FABER: Is the board working to your knowledge, on another potential plan if, in fact, that one never gets out of Delaware, the Supreme Court rules against the Chancellor’s ruling?
MUSK: I mean, I don’t want to speak on behalf of the board, but, you know, I’m sure it’s on their mind. But you know this, I can’t comment on Tesla board deliberations.
FABER: You said earlier. I mean, you want to stay as CEO. Why not – you know, I wonder, Elon, given all the heat you’ve gotten in a lot of ways, why not sort of become like an Ellison-like figure at Tesla? Obviously, you’re a lot younger, but still, he’s very influential at Oracle. But you know, he’s not CEO, and he doesn’t get the attention.
MUSK: He isn’t the CEO?
FABER: No, he’s not. Safra’s the CEO.
MUSK: Oh, okay.
FABER: Yeah. At least not in title. That’s a good point.
MUSK: No, no I think maybe a better term for – I’m a huge fan of Larry Ellison’s, good friend of mine. Owner.
FABER: Say it again?
MUSK: Owner, I think would be – he’s the owner of Oracle.
FABER: Yes, yes, he is. And he has a lot of it. Finally, I want to –
MUSK: He’s not the CEO, he’s just the owner.
FABER: He’s the owner. Yeah, it’s a big percentage, a lot higher than yours, actually at Tesla.

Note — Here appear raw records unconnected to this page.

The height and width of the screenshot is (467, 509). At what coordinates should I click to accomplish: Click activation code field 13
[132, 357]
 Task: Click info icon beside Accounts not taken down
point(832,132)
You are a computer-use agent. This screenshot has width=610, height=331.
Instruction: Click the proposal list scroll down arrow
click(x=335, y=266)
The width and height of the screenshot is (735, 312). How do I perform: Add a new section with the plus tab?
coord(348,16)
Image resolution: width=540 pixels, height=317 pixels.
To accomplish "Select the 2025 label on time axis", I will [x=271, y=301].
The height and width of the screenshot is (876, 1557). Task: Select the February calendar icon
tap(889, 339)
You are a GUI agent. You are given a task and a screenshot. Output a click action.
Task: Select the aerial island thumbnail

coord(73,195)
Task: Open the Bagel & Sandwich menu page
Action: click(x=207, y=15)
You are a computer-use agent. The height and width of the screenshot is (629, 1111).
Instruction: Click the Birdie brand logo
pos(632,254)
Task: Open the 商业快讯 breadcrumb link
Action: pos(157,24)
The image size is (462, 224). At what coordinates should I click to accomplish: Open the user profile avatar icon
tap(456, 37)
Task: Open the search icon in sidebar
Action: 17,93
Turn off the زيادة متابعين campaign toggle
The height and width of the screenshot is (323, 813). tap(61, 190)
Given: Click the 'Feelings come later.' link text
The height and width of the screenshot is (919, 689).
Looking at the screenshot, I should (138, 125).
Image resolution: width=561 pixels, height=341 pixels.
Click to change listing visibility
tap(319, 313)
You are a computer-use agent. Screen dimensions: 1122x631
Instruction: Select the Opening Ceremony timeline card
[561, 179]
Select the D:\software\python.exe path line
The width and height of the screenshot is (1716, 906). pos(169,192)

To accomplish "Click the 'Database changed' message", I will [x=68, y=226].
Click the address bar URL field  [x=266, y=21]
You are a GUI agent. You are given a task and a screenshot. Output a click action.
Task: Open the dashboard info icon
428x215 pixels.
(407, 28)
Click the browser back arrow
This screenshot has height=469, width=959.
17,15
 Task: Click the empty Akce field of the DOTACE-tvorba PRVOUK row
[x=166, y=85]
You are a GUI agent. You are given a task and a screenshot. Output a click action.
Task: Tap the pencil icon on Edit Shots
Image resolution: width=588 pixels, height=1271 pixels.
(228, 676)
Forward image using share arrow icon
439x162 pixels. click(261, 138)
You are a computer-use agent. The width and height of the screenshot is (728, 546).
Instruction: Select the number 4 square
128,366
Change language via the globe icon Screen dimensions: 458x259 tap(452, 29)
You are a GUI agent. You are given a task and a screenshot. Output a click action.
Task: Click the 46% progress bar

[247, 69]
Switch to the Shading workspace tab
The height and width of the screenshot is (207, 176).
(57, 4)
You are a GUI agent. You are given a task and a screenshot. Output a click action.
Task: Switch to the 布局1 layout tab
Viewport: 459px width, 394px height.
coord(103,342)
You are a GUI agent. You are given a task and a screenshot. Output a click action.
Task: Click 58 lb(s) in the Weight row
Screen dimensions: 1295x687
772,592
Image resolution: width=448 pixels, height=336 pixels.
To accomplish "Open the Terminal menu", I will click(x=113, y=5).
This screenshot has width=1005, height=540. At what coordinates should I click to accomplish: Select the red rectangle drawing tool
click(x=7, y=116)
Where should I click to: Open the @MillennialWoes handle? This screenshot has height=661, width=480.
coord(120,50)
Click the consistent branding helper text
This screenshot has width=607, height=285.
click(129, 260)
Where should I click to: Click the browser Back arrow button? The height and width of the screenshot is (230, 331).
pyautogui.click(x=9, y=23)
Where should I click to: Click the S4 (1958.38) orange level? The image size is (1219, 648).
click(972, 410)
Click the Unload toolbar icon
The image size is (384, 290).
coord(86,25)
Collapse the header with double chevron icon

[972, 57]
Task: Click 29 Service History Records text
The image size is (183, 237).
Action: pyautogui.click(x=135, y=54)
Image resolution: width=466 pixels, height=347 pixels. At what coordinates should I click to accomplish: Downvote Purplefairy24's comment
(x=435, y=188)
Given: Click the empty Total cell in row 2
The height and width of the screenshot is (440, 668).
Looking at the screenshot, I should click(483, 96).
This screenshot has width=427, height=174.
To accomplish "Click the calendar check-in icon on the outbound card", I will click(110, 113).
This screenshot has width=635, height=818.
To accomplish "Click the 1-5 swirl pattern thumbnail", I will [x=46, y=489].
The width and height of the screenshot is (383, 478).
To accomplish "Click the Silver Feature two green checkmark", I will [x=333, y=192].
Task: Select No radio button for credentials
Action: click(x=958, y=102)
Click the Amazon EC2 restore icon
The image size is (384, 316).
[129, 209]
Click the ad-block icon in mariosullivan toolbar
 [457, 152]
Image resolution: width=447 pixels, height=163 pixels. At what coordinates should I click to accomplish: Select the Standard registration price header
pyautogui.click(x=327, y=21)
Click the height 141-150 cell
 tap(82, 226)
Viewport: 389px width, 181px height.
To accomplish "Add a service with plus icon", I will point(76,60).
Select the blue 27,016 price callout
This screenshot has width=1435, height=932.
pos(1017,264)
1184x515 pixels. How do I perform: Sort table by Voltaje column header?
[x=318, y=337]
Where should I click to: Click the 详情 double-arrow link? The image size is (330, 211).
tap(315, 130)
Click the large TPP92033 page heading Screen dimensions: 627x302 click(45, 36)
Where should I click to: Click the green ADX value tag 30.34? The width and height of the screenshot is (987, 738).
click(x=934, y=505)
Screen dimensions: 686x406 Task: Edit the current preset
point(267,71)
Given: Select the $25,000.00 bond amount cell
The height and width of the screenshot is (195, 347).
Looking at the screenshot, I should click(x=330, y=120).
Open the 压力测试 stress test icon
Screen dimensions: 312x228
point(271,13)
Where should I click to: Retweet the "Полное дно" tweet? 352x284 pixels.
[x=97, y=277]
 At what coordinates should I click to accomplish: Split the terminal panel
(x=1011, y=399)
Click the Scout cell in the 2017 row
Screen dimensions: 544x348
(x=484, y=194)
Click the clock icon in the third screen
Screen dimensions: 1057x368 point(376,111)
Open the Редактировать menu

MUSK: Yes – price and percentage at Oracle.
FABER: Finally, I want to, I mean, so many things we haven’t gotten to, but we’re trying to keep to your time. Are we ready for the changes that AI is going to bring to this society? You know, I try in my job every day to sort of follow them. Obviously, we’ve been pushed – they’ve been pushed aside to a certain extent by issues of the day. But it’s coming fast.
MUSK: Yeah. It’s coming very fast. I mean, I feel like we’re, you know, we’re in the big bang of the intelligence explosion. Like we’re in – we’re watching. We have courtside seats to the big bang of intelligence explosion. One thing’s for sure, it won’t be boring, so –
FABER: No. You don’t seem to be saying there’s a 20% chance of annihilation as often anymore.
MUSK: Well, I think we should always consider that there’s some chance of a bad outcome, to try to protect against the bad outcome. We don’t want to be complacent and say that everything’s just going to be fine. There’s no chance of a bad outcome. You know, you know, I sort of think of this maybe in movie terms, as like, are we in a Star Trek movie or like are we in a Gene Roddenberry movie or a James Cameron movie? Which movie are we in here? And you could either have a Roddenberry or a Cameron outcome. And let’s, I think in this case, we want the Roddenberry outcome.
FABER: Yeah. And the abundance that may come with it, Elon, we got to stop there. I certainly appreciate your coming back. Obviously, there’s so much more we can talk about so I hope we’ll see you again soon.
MUSK: Pleasure.
FABER: Thank you for your time.
MUSK: Thank you appreciate it.
FABER: Elon Musk, CEO, of course, of Tesla – still the CEO, wants to be.
MUSK: CEO of insert company name.
FABER: You going to be back here more often now?
MUSK: I mean, this is mainly – Austin, Tesla headquarters, is where –is my main residence.
FABER: Are you going to miss the White House at all or no?
MUSK: I’ll – my rough plan on the White House is to be there for a couple days every, every, every few weeks. And to be helpful where I can be helpful.
FABER: Thank you. All right, that does it from the Gigafactory in Austin back to you guys.